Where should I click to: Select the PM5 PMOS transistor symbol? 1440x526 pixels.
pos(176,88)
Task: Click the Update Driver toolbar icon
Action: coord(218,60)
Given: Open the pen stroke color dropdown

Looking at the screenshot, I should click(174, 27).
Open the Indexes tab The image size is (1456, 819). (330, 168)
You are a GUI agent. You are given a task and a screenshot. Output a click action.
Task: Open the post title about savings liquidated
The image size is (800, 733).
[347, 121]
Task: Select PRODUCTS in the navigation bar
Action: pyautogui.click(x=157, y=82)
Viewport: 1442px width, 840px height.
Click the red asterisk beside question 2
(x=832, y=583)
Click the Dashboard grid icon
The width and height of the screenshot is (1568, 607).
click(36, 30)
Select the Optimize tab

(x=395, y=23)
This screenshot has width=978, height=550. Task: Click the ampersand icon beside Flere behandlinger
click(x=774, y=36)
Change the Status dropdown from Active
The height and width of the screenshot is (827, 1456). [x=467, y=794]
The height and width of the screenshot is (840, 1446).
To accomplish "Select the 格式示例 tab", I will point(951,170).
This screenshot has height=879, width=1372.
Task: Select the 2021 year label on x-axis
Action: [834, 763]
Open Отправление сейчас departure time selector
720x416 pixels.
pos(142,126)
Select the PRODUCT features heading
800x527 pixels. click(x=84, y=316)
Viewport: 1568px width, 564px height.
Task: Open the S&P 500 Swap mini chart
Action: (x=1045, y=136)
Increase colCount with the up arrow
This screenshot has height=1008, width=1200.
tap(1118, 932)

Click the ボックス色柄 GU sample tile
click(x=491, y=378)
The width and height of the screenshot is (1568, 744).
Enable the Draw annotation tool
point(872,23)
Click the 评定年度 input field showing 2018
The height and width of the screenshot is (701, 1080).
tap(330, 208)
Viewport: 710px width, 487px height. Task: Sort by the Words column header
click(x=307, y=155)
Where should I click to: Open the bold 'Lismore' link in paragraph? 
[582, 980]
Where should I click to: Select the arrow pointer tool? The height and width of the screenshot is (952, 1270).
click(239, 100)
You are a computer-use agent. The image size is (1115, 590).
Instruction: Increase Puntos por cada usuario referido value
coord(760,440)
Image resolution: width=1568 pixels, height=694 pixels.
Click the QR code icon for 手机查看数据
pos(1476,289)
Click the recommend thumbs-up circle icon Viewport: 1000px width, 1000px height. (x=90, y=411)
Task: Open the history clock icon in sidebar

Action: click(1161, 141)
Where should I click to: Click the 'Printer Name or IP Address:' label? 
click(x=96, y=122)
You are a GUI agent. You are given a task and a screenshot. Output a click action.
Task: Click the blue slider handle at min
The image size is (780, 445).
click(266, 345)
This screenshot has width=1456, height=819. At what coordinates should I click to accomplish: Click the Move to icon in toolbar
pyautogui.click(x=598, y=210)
******************************
Task requirements →
Retype the rows above, everything from the line containing "You are a computer-use" down to the line containing "pos(1476,289)", both of those lines included.

The reply →
You are a computer-use agent. The image size is (1115, 590).
Instruction: Increase Puntos por cada usuario referido value
coord(760,440)
Image resolution: width=1568 pixels, height=694 pixels.
Click the QR code icon for 手机查看数据
pos(1476,289)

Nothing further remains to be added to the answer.